To determine if the reduction will occur, we must compare $Q_p$ and $K_p$. If $Q_p<K_p$, then more products will be formed, which means the reduction will occur. So, we have to check whether $\frac{x}{150-x}<6.0\times {10}^2$.

Solve for x to find the maximum CO2 pressure at equilibrium

Let's solve the inequality to find the maximum pressure of CO2 possible at equilibrium: $\frac{x}{150-x}<6.0\times {10}^2$ Rearranging and cross multiplying, we get: $x<150\times 6.0\times {10}^2-x\times 6.0\times {10}^2$ $x<\frac{150\times 6.0\times {10}^2}{1+6.0\times {10}^2}$ Using a calculator, we find that: $x<1.4925\text{ torr}$

Check for reduction using the obtained result

Since total pressure never exceeds 760 torr and we found that the maximum pressure of CO2 at equilibrium is 1.4925 torr, this indicates that the reaction will proceed in the forward direction, resulting in the reduction of NiO to Ni. Hence, reduction will occur under the given furnace conditions.

Key concepts

Le Chatelier's Principle

Le Chatelier's Principle is a foundational concept in chemical equilibrium that helps predict how a system at equilibrium reacts to changes in concentration, pressure, volume, or temperature.

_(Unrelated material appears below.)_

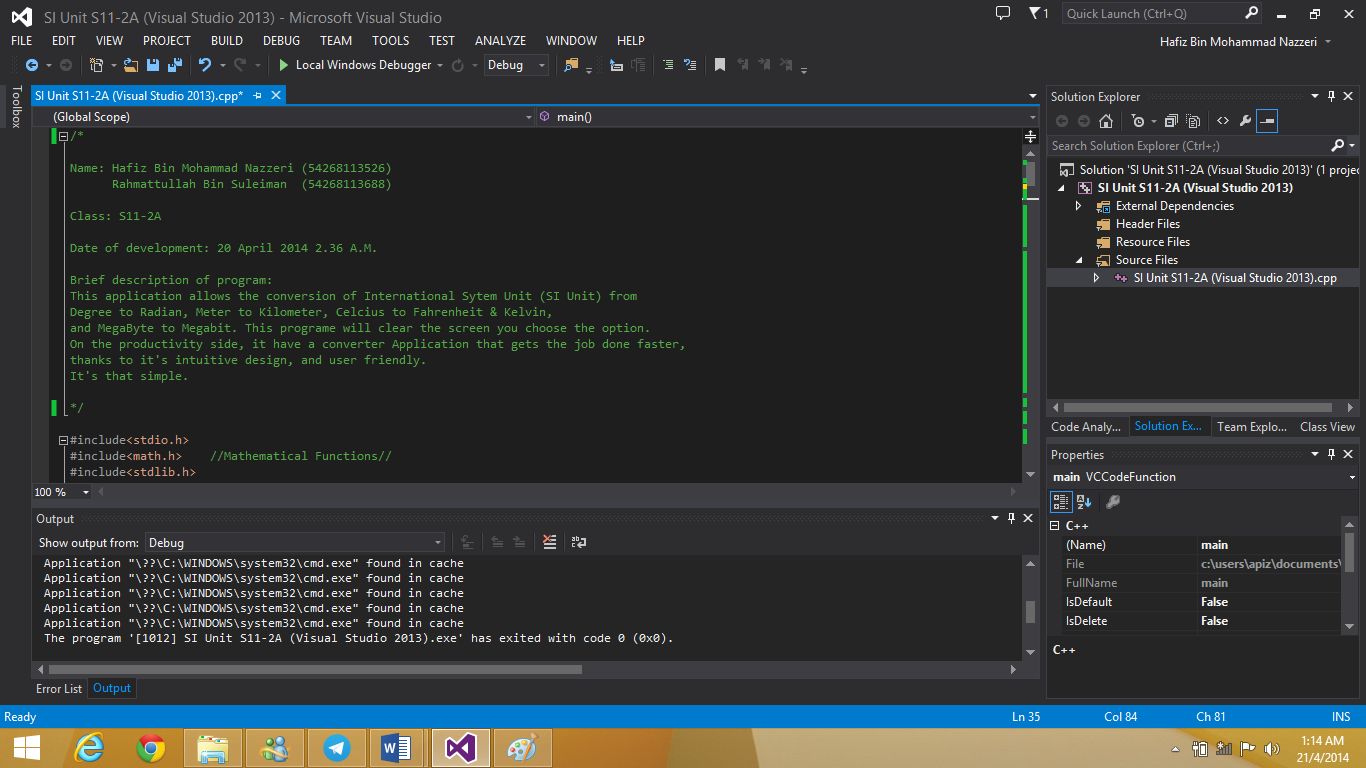Toggle Preview Selected Items in Solution Explorer
The width and height of the screenshot is (1366, 768).
tap(1268, 120)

According to this principle, if a dynamic equilibrium is disturbed by changing the conditions, the system responds by offsetting the disturbance. In the context of our exercise, where $\mathrm{NiO}(s)+\mathrm{CO}(g)\rightleftharpoons \mathrm{Ni}(s)+{\mathrm{CO}}_2(g)$, an increase in the pressure of \mathrm{CO}(g) will result in the equilibrium shifting to the right to produce more \mathrm{Ni}(s) and \mathrm{CO}_2(g), thus promoting the reduction of \mathrm{NiO}(s).

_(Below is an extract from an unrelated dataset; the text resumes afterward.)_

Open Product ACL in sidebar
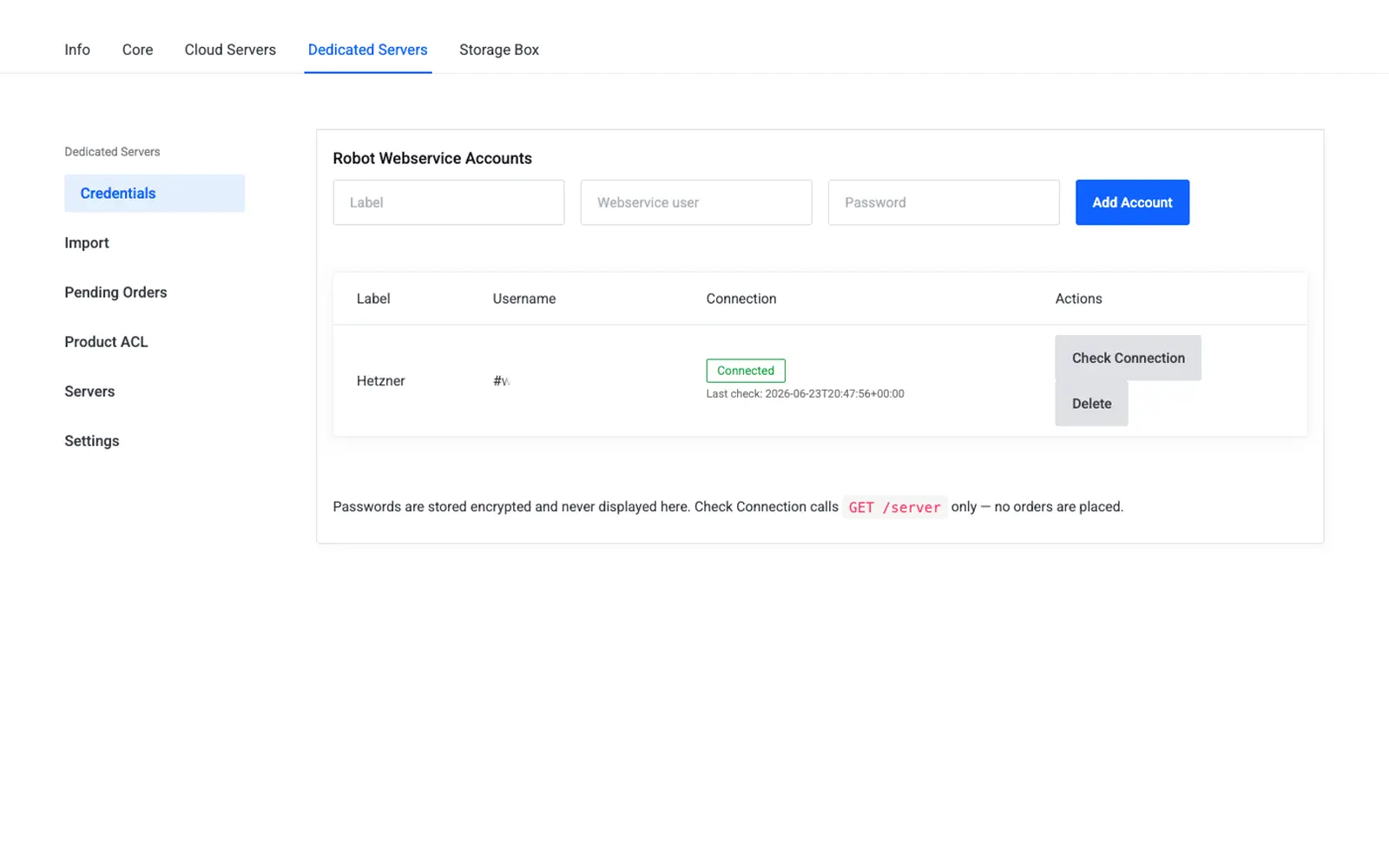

Practical applications: In industrial processes, Le Chatelier's principle is used to manipulate conditions to maximize desired product formation, such as in the reduction of NiO by increasing the pressure of CO.

Equilibrium Constant (Kp)

The equilibrium constant (Kp) represents the ratio of partial pressures of products to reactants at equilibrium for a gas-phase reaction and is a measure of the extent to which a reaction proceeds. It is expressed in terms of partial pressures (P) and is temperature-dependent. $K_p=\frac{P_{\text{products}}}{P_{\text{reactants}}}$ where each pressure is raised to the power of its stoichiometric coefficient.

In the given exercise, the $K_p$ of $6.0\times {10}^2$ suggests that at 1600 K, the reaction favors the formation of products. This numerical value indicates a position of equilibrium far to the right, therefore suggesting that under ideal conditions, NiO reduction is likely. However, to make further predictions about the reaction's behavior with the given conditions, we must also consider the reaction quotient (Qp).

Reaction Quotient (Qp)

The reaction quotient (Qp) is used to calculate the direction in which a reaction will proceed to reach equilibrium.

For our gas-phase reaction, $Q_p=\frac{P_{{\mathrm{CO}}_2}}{P_{\mathrm{CO}}}$, similar to $K_p$ but using the initial or current pressures instead of the equilibrium pressures. At the beginning of a reaction or at any given point before equilibrium is reached, the value of $Q_p$ offers insight into the system's state.

If $Q_p<K_p$, the reaction will proceed towards the products, as there are fewer products than at equilibrium. Conversely, if $Q_p>K_p$, the reaction shifts towards reactants to achieve equilibrium. In the example, finding that the maximum pressure for ${\mathrm{CO}}_2$ is 1.4925 torr implies a low initial $Q_p$, validating that the system will shift towards producing more ${\mathrm{CO}}_2$ and $\mathrm{Ni}$, favoring the reduction process.